Some years later, in Spring 1975, with the help of Print Mint, they were able to launch the magazine as Arcade. Soon after, however, co-editor Spiegelman moved back to his original home of New York City, which put most of the editorial work for Arcade on the shoulders of Griffith and his cartoonist wife, Diane Noomin. This, combined with distribution problems, retailer indifference, and a general failure to find a devoted audience, led to the magazine's 1976 demise.

== Contributors ==
Contributors to every issue of Arcade included Spiegelman, Griffith, Robert Armstrong, Robert Crumb, Justin Green, Aline Kominsky, Michael McMillan, Diane Noomin, and Spain Rodriguez.

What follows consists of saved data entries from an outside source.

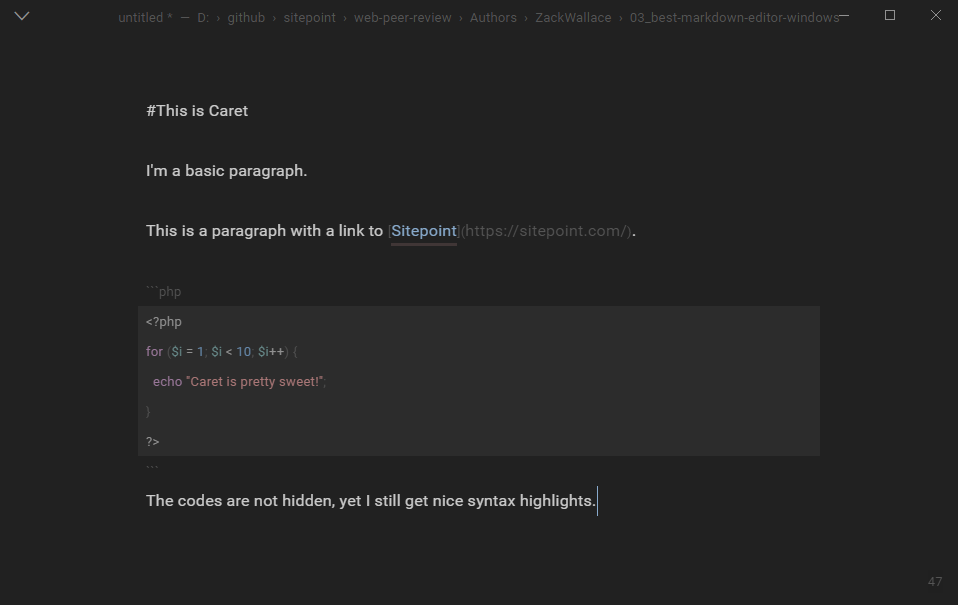Image resolution: width=958 pixels, height=605 pixels.
Task: Click the echo statement string in code
Action: pyautogui.click(x=255, y=382)
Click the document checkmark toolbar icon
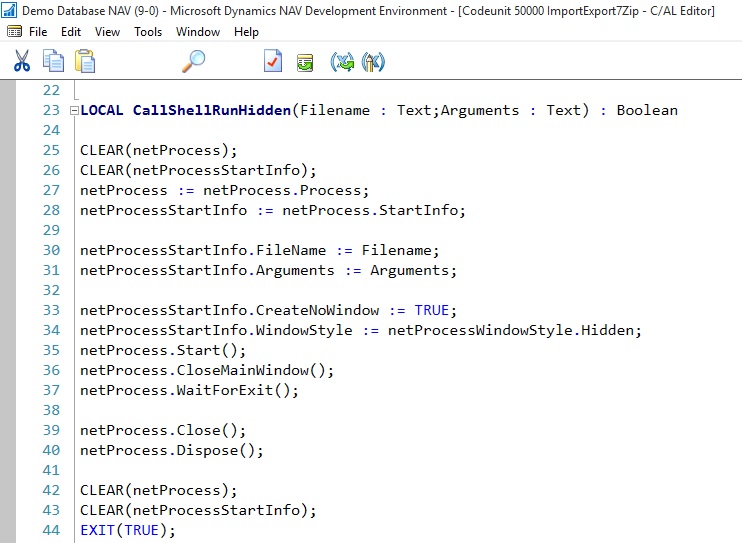This screenshot has width=742, height=543. pos(273,62)
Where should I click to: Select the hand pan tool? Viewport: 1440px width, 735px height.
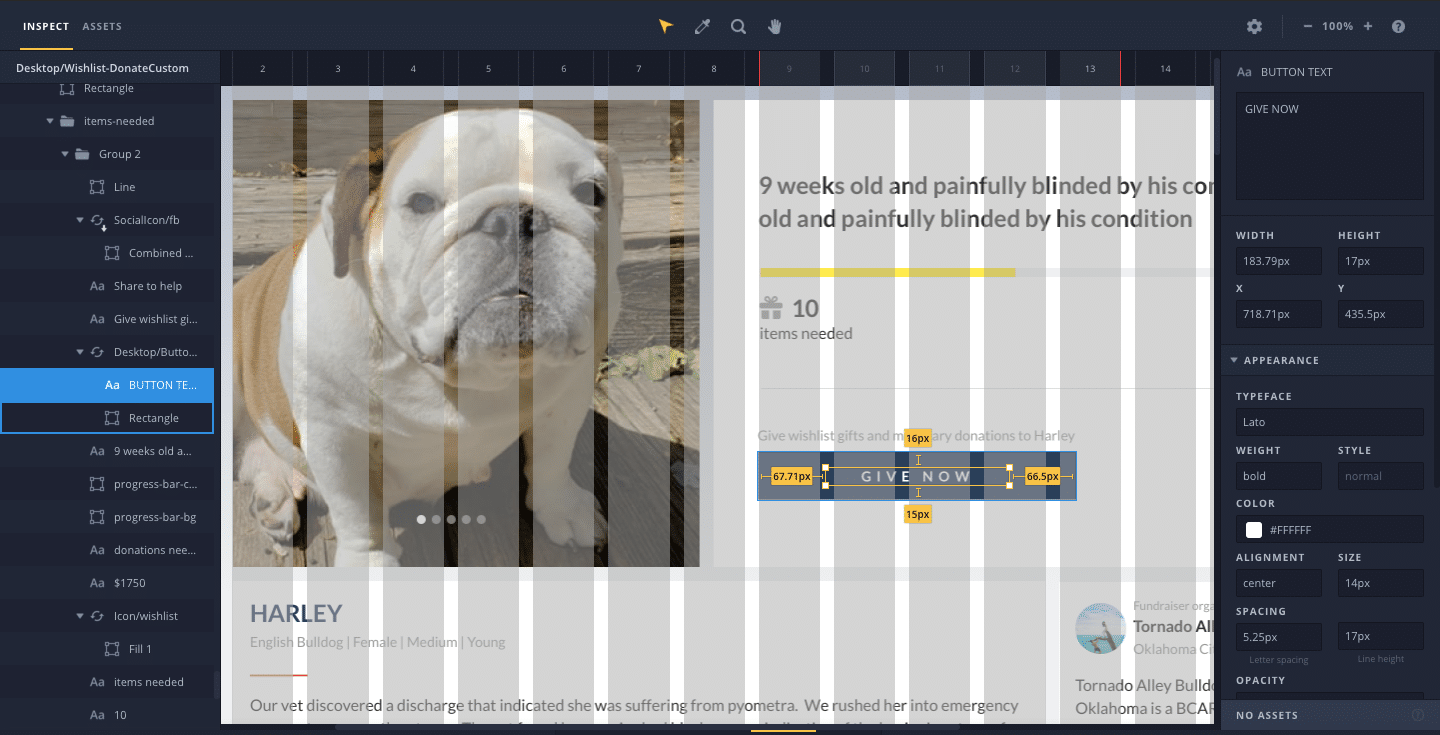click(x=774, y=26)
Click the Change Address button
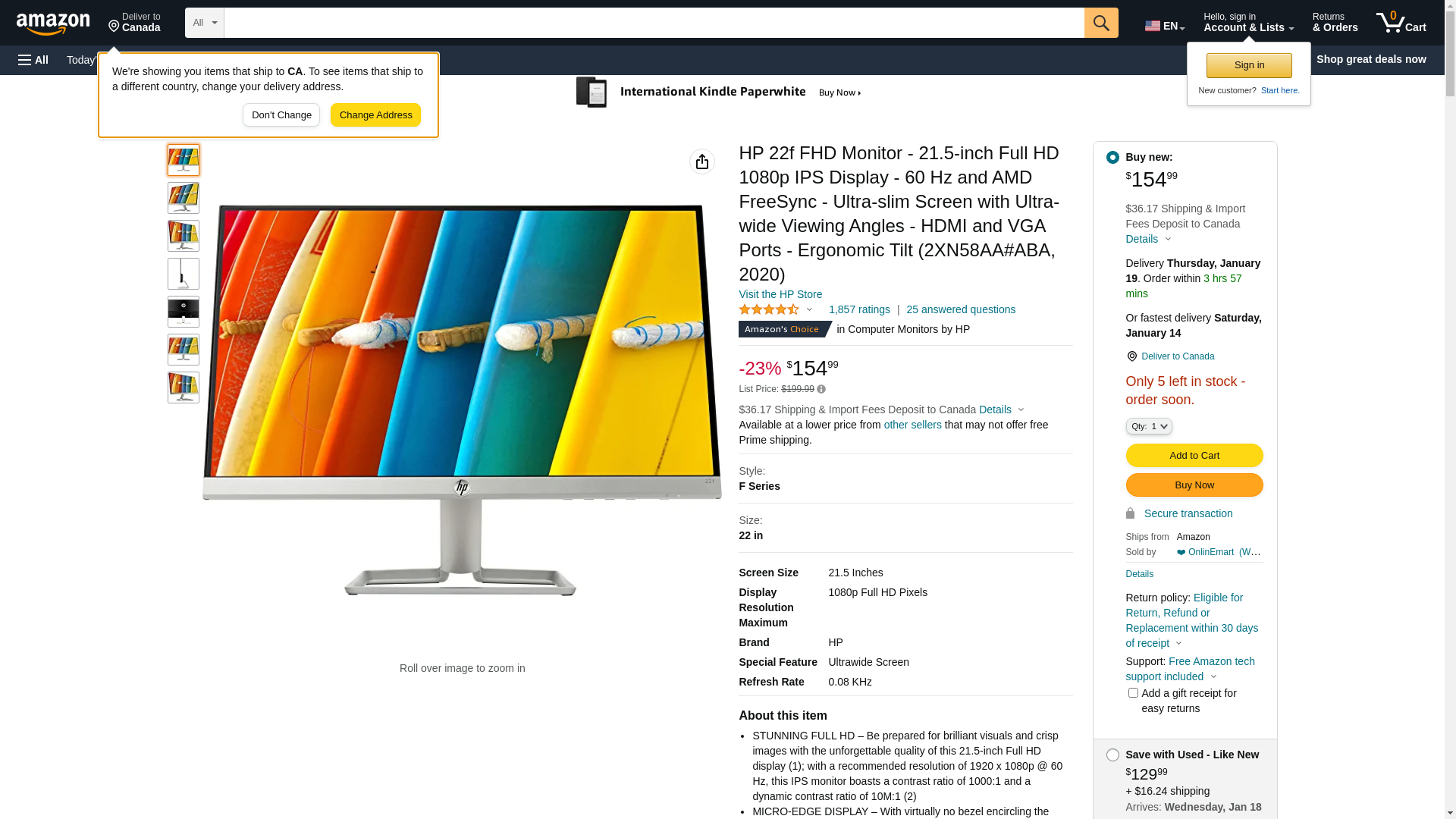 point(375,115)
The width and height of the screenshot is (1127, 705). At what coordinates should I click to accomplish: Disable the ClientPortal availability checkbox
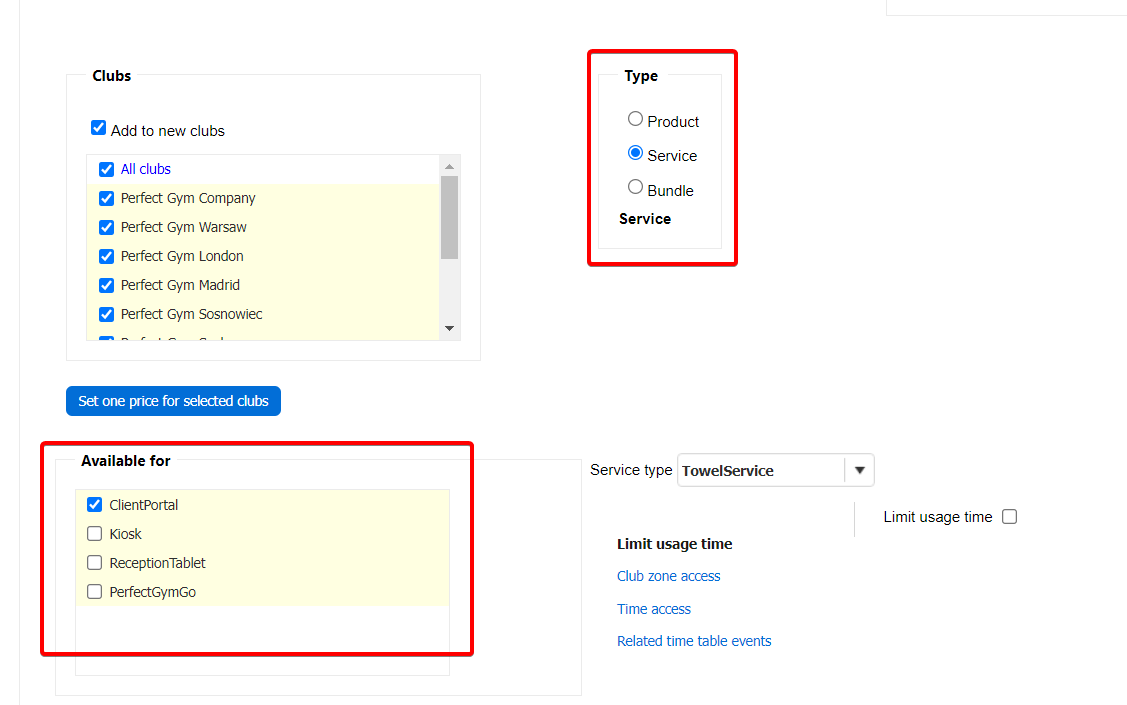95,505
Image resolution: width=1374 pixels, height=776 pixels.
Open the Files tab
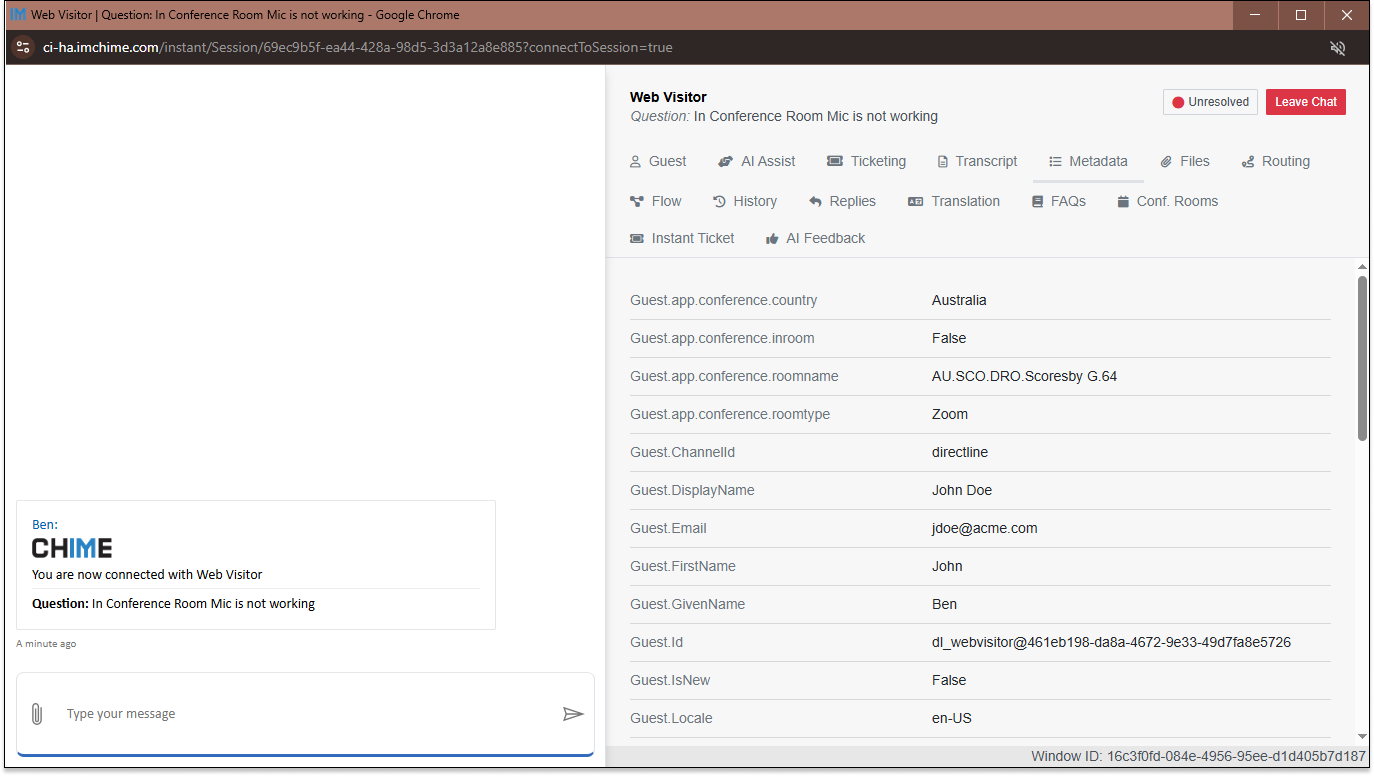[1184, 161]

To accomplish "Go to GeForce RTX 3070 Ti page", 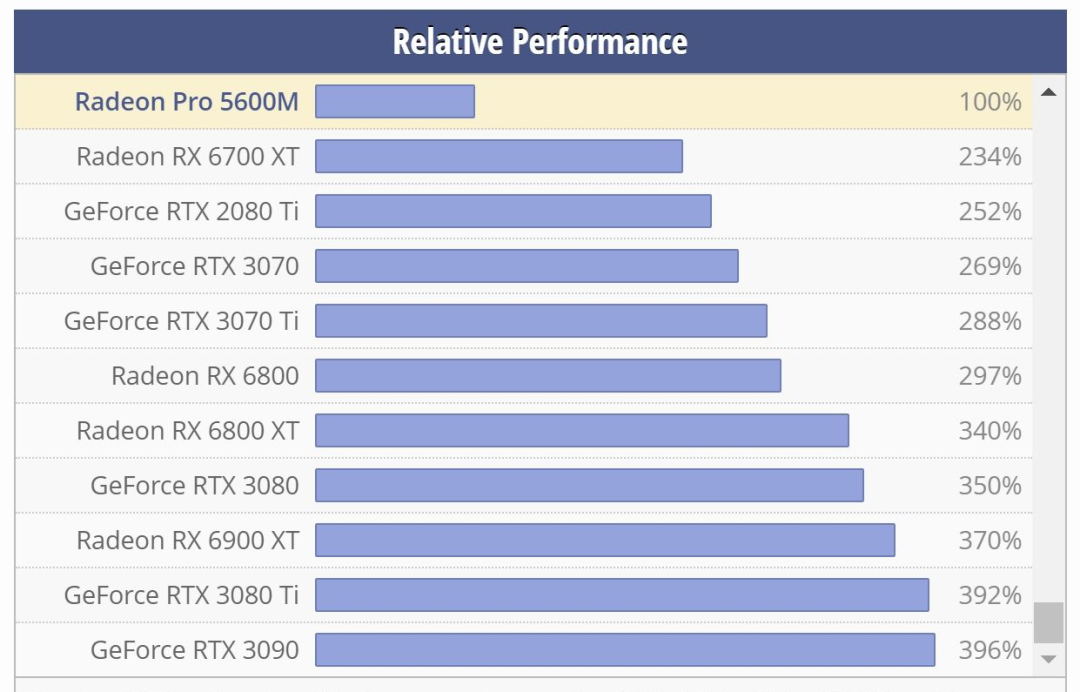I will [181, 321].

Crumb illustrated five of the seven front covers. Each issue contained a reprint of work by a cartoonist from the medium's Golden Age, including H. M. Bateman, Harrison Cady, Billy DeBeck, Milt Gross, and George McManus. Each issue's title page contained individual self-portraits by the contributors.

== Issue guide ==

| # | Date | Cover artist | Back cover artist | Contributors | Notes |
|---|---|---|---|---|---|
| 1 | Spring 1975 | Robert Crumb | Victor Moscoso | Aldo Bobbo (Robert Armstrong), Robert Crumb, Kim Deitch, Will Fowler, Justin Green, Bill Griffith, Jay Kinney, Aline Kominsky, Paul Krassner, George Kuchar, Jay Lynch, Curt McDowell, Michael McMillan, Willy Murphy, Diane Noomin, James Osborne, Spain Rodriguez, Gilbert Shelton, Art Spiegelman, and S. Clay Wilson; plus a Harrison Cady reprint |  |
| 2 | Summer 1975 | Robert Crumb | Art Spiegelman | Armstrong, David Cohen, Crumb, Deitch, Green, Griffith, Rory Hayes, Kinney, Kominsky, Krassner, Kuchar, Lynch, McMillan, Murphy, Noon, Osborne, Shelton, Spain, and Spiegelman; plus a W. E. Hill reprint |  |
| 3 | Fall 1975 | Robert Crumb | Gilbert Shelton | Armstrong, Charles Bukowski/Crumb, Sally Cruikshank, Green, Griffith, Hayes, Denis Kitchen, Kominsky, Kuchar, Jane Lynch, McMillan, Murphy, Noomin, Jim Osborne, Joe Schenkman, Shelton, Spain, Spiegelman, Wilson; plus a Milt Gross reprint |  |
| 4 | Winter 1975 | Robert Crumb | Justin Green | Armstrong, William S. Burroughs, Crumb, Deitch, Green, Griffith, Hayes, J. Hoberman, Kominsky, Bill Lynch, Curt McDowell, McMillan, Murphy, Noomin, Michael Reynolds, Schenkman, Shelton, Spain, Spiegelman, Robert Williams, Wilson; plus a George McManus reprint |  |
| 5 | Spring 1976 | Jay Lynch | Robert Williams | Armstrong, Michele Brand, M. K. Brown, Dirk Burhans, Crumb, Deitch, George DiCaprio, Green, Griffith, Hayes, Hoberman, Kominsky, McDowell, McMillan, Murphy, Noomin, Spain, Spiegelman, Wilson, Williams; plus a Billy DeBeck reprint |  |
| 6 | Summer 1976 | Robert Crumb | Michael McMillan | Armstrong, Mark Beyer, Brown, Crumb, Deitch, Green, Griffith, Geoffrey Hayes, Hayes, Hoberman, Gerald Jablonski, Kominsky, McMillan, Murphy, Noomin, Larry Rippee, Spain, Spiegelman, Wilson; plus a H. M. Bateman reprint | Includes a tribute to the recently deceased Willy Murphy by Ted Richards. |
| 7 | Fall 1976 | M. K. Brown | B. Kliban | Armstrong, Beyer, Brand, Oliver Christianson (aka Revilo), Crumb, Deitch, Green, Griffith, Rory Hayes, Hoberman, B. Kliban, Kominsky, McMillan, Noomin, Spain, Lulu Stanley, Williams; plus "Sex Comics of the Thirties" (Tijuana bible) section |  |

== Legacy ==
Although short-lived, Arcade still has admirers. Famed comics writer Alan Moore said it was "the only truly worthwhile material produced during the 1970s". With the general waning of the underground scene, however, Spiegelman despaired that comics for adults might fade away for good. Frustrated with editing his peers because of the tension and jealousies involved, for a time Spiegelman swore he would never edit another magazine. Nonetheless, by 1980, Spiegelman and his wife/collaborator Françoise Mouly launched Raw, a "graphix magazine", hoping their unprecedented approach would bypass readers' prejudices against comics and force them to look at the work with new eyes.